Thanks to U.K. government pledges of financial subsidies, Nissan commits to investing £1.12 billion ($1.4 billion) into building three battery-electric vehicles at its Sunderland factory.
Investment by the automaker and its partners will see a total funding of £2 billion ($2.5 billion). But Nissan warns a second gigafactory will be needed to join the existing one, being built by its partner AESC, to service the extra output of BEVs.
Currently, Nissan assembles conventional internal-combustion-powered vehicles alongside its BEV Leaf but, after the upgrades from this investment, will switch production to include all-electric versions of its Qashqai and Juke models. The scheme could help preserve the jobs of about 6,000 workers directly in the financially depressed northeastern region plus thousands more across the U.K.
Earlier this year, Nissan's former chief operating officer, Ashwani Gupta, said the nation would struggle to remain competitive with other car-making countries because of higher manufacturing costs, elevated by energy bills and inflation.
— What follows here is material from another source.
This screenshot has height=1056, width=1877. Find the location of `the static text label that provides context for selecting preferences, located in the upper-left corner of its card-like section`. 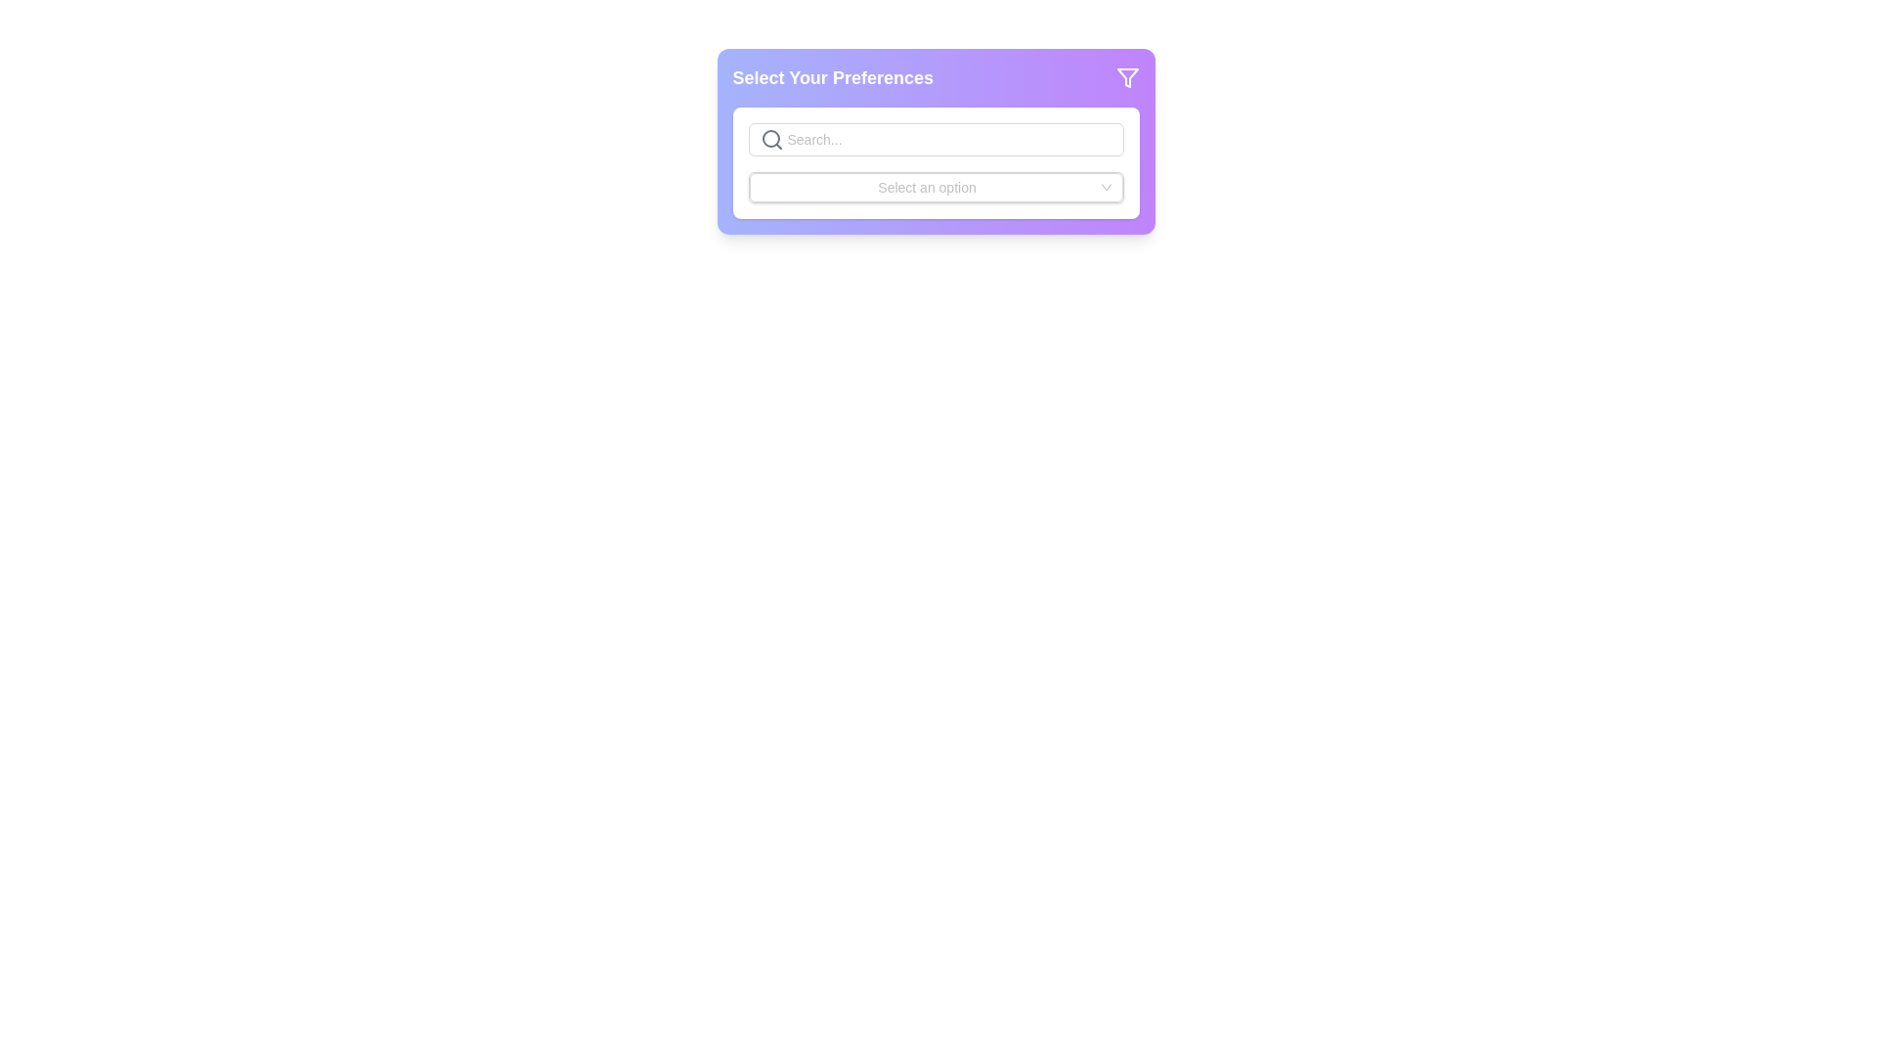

He followed this up in summer warning the U.K.'s largest car manufacturing plant would be “unsustainable” without a new post-Brexit trade deal on tariffs.
Tariffs due to take effect in January will see a 10% tariff slapped on cars sold between the U.K. and the European Union unless carmakers have sourced at least 45% of their components by value from the U.K. or EU. Automakers on both sides of the English Channel have warned regulators they will struggle to meet the new rules with so much of the expensive battery technology having to be sourced from Asia.
Alan Johnson, Nissan's senior vice president of manufacturing and supply chain, told the BBC's Today radio program that the nation “can be a competitive place for car production, but everything needs to be right. Not just the plant itself but the surrounding environment: energy costs, infrastructure, local government (and) national government support, needs to be right for it to work.”